The 1.64-fold increased risk associated with the MC1R variant for BCC age of onset in individuals with Gorlin syndrome is similar to that observed for the increased risk of sporadic BCC conferred by this variant.13

The variant at the TERT-CLPTM1L locus has been associated with multiple cancer types including lung, bladder and prostate cancers.18 Individuals with the variant have a propensity to shortened telomeres with increasing age.18 In a study of over 30 000 cancer cases and 45 000 controls, no association between the TERT-CLPTM1L and several pigment phenotypes including hair and eye colour, freckling or Fitzpatrick skin-type score was identified.18 The increased risk conferred by the TERT-CLPTM1L variant in Gorlin syndrome is comparable to that in sporadic BCC.15 The median time to BCC was reduced by over 10 years with the presence of one or both risk alleles for either variant in MC1R or at TERT-CLPTM1L.
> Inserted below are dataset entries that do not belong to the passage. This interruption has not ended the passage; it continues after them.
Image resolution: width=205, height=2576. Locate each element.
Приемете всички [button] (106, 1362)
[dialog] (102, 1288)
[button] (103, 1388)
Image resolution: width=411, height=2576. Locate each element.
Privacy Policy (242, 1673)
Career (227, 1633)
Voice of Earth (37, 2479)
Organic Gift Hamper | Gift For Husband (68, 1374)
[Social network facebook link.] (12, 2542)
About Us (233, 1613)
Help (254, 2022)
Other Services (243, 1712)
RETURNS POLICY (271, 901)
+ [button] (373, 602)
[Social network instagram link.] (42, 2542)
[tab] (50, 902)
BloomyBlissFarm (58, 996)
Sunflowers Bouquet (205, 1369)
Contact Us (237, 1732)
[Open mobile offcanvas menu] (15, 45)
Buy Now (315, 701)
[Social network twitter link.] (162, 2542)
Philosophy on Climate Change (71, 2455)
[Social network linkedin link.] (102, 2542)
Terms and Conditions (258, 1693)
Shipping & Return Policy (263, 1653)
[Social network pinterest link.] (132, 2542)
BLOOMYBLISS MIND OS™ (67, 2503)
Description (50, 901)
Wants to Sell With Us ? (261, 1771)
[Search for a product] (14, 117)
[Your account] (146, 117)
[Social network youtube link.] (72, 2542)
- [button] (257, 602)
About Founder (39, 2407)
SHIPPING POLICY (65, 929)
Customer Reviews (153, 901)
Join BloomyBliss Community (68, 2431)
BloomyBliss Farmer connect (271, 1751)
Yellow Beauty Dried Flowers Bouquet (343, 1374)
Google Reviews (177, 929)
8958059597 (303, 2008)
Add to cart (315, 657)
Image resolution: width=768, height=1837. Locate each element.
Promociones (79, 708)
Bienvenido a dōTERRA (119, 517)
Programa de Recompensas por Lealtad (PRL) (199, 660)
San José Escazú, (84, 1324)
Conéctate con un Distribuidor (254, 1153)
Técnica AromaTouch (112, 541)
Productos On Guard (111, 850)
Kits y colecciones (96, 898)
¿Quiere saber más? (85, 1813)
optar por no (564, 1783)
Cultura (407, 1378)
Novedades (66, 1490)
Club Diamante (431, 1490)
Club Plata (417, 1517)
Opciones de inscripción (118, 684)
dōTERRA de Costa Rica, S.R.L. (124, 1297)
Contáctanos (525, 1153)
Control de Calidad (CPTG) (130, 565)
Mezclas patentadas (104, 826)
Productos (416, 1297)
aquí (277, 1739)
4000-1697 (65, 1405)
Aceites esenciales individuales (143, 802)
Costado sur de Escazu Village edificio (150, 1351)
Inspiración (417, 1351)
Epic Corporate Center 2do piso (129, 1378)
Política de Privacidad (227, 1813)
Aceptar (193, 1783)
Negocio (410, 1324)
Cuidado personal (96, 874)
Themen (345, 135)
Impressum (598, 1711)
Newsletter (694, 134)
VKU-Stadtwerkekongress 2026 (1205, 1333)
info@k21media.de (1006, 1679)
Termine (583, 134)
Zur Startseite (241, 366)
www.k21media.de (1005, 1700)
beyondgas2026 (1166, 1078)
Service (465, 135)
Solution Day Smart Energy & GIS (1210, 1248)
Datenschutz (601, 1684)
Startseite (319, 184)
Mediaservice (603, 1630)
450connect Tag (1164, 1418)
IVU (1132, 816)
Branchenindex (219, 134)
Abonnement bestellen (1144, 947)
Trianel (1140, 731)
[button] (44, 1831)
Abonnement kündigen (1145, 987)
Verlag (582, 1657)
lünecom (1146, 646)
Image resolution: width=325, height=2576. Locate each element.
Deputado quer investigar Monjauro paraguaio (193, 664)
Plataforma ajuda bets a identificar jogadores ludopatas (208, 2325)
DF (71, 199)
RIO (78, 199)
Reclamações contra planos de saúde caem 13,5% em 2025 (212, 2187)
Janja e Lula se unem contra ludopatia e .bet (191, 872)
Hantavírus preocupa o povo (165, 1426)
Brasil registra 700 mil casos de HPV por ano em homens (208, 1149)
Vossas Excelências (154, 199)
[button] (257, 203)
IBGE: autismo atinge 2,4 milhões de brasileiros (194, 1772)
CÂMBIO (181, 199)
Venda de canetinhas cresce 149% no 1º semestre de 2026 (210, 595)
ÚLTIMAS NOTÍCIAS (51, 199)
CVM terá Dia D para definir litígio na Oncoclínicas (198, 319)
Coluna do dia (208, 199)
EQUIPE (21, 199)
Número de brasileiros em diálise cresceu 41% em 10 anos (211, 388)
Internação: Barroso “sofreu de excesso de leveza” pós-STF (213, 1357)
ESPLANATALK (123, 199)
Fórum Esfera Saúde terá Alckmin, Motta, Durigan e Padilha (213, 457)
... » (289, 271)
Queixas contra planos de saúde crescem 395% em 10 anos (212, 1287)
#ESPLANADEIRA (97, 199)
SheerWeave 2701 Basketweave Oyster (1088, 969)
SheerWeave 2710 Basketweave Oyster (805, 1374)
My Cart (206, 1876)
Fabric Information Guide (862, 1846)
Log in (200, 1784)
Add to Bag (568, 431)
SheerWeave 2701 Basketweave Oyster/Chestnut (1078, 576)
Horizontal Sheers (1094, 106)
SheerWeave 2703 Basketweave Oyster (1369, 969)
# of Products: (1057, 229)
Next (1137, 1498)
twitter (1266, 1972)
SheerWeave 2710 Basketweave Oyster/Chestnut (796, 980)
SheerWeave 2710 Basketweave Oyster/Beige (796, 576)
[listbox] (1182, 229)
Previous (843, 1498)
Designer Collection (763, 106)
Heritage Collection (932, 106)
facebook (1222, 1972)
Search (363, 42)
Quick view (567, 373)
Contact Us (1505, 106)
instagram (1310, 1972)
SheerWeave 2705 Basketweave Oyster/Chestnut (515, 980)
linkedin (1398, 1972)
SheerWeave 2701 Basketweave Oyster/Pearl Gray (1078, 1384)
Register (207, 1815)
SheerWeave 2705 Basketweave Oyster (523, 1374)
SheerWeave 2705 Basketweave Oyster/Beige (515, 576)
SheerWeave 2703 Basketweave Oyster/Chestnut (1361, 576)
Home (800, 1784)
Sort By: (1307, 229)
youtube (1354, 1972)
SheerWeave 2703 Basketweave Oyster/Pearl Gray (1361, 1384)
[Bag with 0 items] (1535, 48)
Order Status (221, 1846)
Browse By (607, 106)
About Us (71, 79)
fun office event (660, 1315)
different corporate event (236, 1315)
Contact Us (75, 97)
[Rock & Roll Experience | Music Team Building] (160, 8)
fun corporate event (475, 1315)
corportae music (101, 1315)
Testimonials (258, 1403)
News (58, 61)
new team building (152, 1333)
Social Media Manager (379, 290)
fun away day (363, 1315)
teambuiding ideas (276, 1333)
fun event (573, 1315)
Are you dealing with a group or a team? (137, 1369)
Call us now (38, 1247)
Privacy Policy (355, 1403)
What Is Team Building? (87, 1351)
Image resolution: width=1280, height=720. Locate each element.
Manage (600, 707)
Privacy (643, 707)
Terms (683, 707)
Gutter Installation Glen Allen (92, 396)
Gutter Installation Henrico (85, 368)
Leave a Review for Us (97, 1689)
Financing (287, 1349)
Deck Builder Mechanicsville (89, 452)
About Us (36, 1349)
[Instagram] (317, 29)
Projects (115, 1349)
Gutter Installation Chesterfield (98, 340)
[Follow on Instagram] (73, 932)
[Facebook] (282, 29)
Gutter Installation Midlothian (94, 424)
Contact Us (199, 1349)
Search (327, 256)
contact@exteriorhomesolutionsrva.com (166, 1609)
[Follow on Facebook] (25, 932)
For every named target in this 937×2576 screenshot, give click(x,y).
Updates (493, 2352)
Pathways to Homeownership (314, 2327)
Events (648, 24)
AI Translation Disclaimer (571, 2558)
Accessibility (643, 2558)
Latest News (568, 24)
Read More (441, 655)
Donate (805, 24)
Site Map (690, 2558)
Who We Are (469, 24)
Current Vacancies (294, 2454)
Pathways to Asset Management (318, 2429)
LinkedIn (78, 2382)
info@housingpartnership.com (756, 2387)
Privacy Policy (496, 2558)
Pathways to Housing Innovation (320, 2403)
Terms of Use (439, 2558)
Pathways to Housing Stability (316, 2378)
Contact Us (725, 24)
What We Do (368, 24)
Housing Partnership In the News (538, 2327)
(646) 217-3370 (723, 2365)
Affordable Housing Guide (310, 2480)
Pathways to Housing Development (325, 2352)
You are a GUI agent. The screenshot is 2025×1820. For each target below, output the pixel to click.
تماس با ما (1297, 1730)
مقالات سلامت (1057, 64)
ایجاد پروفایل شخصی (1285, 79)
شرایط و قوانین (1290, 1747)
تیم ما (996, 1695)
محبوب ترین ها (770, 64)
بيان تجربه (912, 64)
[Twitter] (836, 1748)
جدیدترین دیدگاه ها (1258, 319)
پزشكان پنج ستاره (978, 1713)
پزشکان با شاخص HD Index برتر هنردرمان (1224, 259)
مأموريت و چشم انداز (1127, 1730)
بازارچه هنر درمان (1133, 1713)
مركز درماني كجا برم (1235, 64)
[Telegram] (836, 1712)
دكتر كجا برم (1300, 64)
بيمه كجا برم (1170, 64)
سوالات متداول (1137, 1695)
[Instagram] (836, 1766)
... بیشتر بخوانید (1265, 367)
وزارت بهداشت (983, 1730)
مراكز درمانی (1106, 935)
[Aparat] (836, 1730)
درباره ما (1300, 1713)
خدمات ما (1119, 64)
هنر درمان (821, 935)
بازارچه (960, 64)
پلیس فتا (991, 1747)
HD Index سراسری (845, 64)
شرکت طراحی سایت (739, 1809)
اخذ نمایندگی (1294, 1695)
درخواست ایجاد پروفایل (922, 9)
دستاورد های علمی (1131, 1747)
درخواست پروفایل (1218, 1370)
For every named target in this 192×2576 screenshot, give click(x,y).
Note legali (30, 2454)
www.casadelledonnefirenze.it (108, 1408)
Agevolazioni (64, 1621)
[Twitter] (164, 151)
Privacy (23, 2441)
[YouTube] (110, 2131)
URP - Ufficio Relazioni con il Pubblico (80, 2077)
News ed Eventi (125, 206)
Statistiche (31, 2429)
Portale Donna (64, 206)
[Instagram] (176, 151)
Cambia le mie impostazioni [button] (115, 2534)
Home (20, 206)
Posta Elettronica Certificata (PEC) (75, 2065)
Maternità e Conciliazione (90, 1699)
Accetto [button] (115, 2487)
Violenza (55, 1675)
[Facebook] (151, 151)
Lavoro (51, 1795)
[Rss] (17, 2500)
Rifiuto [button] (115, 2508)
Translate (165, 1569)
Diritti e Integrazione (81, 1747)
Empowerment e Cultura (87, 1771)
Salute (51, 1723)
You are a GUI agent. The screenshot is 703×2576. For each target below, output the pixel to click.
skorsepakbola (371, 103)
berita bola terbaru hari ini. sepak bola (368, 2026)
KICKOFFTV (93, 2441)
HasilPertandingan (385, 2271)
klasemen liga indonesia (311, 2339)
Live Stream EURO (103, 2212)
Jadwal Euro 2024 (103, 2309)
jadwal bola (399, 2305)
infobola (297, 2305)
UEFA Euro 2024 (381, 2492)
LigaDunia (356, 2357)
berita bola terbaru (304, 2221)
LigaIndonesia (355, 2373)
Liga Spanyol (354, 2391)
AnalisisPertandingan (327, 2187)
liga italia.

Our findings in Gorlin syndrome share analogy with the studies of breast cancer susceptibility variants identified by GWAS in sporadic breast cancer and how these modify the risk of breast cancer in individuals with familial predisposition due to BRCA2 and, to a lesser extent, BRCA1 pathogenic variants.19, 20

Only 125 individuals from 78 families (mean 1.6, range 1–6 family members) were available for consideration in this study and there may be some inflation of risks associated with the analysis of multiple members from the same family due to shared environmental factors or other genetic susceptibilities. However, there were no large families that skewed the allele frequencies.

The study provides novel evidence of the role of two BCC risk-associated variants on the age of onset of BCC in Gorlin syndrome. These findings may have implications for future personalized risk estimates and BCC screening strategies in individuals with Gorlin syndrome.